If only things were that easy. Not all studies bear this out. Cook et al …
found an increased risk at high sodium intake and a direct relation with total mortality even at the lowest levels of sodium intake.
They suggest that other studies are in error …
While several studies suggest beneficial effects of lower sodium on cardiovascular disease, the relationship with total mortality remains controversial. Some have reported a J-shaped curve, but this may be due to poor quality measurement of sodium or confounding bias.
Clearly the definitive answer still eludes us although I am suspicious of any study of an essential nutrient that doesn’t find detriment at a low level of intake.

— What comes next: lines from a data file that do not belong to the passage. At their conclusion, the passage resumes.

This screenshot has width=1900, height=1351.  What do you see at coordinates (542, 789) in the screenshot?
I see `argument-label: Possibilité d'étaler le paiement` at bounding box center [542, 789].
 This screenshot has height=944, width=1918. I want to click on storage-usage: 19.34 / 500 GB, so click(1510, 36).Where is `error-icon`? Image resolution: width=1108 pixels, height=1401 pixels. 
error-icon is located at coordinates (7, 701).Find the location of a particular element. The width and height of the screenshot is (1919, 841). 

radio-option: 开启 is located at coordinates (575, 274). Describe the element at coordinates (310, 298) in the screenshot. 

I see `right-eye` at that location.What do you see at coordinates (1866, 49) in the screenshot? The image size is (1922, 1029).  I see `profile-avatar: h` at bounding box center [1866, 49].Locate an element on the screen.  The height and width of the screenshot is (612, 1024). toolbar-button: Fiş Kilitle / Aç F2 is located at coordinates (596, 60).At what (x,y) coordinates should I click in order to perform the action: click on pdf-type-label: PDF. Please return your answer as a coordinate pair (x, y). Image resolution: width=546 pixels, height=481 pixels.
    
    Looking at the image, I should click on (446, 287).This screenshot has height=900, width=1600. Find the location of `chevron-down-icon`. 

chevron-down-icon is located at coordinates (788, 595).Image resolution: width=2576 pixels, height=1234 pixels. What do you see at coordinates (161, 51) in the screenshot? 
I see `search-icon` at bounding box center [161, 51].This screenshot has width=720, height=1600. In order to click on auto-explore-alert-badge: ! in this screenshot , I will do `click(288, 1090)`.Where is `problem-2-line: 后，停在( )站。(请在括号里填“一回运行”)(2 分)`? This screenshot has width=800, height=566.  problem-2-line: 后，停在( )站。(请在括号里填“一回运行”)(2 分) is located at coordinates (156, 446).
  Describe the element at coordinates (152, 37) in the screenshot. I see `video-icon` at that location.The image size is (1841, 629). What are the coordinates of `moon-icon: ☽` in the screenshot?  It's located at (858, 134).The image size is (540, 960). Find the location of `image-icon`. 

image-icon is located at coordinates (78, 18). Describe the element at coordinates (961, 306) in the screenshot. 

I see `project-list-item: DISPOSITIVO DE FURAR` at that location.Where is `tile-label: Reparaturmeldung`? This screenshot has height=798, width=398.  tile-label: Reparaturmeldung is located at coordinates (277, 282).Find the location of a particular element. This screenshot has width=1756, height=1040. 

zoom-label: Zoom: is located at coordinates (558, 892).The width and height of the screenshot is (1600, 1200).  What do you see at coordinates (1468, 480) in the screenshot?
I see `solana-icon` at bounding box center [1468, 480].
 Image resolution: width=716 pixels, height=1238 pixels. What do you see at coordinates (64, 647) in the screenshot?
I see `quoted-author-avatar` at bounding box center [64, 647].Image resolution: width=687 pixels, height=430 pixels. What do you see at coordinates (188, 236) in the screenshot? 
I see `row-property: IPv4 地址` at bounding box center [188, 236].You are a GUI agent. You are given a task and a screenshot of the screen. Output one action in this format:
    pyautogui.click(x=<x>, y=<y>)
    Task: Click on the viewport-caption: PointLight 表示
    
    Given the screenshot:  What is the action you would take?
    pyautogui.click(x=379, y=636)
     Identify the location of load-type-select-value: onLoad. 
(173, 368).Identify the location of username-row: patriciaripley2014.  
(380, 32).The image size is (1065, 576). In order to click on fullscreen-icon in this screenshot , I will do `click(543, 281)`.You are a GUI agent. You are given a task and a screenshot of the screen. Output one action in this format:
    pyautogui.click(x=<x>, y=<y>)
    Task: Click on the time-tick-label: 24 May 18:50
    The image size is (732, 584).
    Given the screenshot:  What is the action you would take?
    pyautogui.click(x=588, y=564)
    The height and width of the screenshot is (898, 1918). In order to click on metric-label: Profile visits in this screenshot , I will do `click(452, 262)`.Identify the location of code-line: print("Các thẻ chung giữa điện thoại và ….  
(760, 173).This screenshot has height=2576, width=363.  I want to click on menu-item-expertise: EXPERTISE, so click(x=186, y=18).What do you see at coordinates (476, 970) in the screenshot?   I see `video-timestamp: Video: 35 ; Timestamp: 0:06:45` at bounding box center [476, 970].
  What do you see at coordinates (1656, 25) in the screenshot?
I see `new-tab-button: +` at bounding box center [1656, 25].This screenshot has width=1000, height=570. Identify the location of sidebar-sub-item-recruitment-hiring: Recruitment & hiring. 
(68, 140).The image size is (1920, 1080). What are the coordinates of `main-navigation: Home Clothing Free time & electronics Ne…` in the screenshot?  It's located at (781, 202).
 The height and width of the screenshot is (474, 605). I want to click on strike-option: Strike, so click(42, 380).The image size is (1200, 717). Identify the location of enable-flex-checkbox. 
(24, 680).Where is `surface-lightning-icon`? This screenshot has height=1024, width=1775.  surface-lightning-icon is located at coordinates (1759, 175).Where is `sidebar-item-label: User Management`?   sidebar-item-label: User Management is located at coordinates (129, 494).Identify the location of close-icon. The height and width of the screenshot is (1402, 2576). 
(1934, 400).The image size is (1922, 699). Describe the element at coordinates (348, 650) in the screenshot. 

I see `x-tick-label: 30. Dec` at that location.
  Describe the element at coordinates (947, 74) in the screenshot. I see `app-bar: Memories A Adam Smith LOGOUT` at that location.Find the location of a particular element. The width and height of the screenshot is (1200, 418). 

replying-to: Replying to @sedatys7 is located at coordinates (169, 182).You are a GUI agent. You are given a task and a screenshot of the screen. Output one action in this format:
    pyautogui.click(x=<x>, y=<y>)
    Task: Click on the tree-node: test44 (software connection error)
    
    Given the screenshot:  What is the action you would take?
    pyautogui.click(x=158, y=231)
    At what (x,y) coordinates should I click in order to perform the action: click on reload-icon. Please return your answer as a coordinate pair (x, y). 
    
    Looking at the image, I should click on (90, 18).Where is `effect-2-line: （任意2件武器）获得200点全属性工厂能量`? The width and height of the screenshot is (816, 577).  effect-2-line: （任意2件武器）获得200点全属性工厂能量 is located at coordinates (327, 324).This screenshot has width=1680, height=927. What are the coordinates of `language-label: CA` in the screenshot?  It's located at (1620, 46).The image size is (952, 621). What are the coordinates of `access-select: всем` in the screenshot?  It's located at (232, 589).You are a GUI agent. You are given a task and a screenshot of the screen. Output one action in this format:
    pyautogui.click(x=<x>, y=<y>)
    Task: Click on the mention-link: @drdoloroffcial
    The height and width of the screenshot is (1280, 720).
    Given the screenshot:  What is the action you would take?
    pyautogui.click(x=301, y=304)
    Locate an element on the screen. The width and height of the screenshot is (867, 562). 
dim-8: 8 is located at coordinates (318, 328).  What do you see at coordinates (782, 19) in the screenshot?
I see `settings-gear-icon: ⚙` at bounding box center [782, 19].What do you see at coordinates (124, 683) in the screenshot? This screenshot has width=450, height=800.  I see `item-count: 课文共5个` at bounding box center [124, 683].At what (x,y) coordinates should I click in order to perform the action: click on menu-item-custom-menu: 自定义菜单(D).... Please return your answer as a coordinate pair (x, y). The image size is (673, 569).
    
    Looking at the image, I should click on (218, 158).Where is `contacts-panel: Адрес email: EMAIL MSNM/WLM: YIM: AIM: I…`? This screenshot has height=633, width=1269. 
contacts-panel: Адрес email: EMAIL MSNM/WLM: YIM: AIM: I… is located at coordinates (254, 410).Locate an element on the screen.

Which study do we choose to ignore?
I think the best strategy is to ignore neither despite their contradiction. Rather we should take our blood pressure. It’s easily done at home. The hypothetical guy I studied in Physiology weighed 74kg had a pulse rate of 72 and a BP of 120/80. Blood pressure tends to rise through life and the doctor tends to reach for his prescription pad at about 140/90. If you’re border line and want to stave off the pills there are some non-drug remedies to consider …
- Lose weight
- Reduce your salt intake
If you’ve got it to lose then 10 kg off should drop your BP by about 10 mm of mercury. For each gram reduction of salt a hypertensive person can hope to drop about 2 mm of mercury.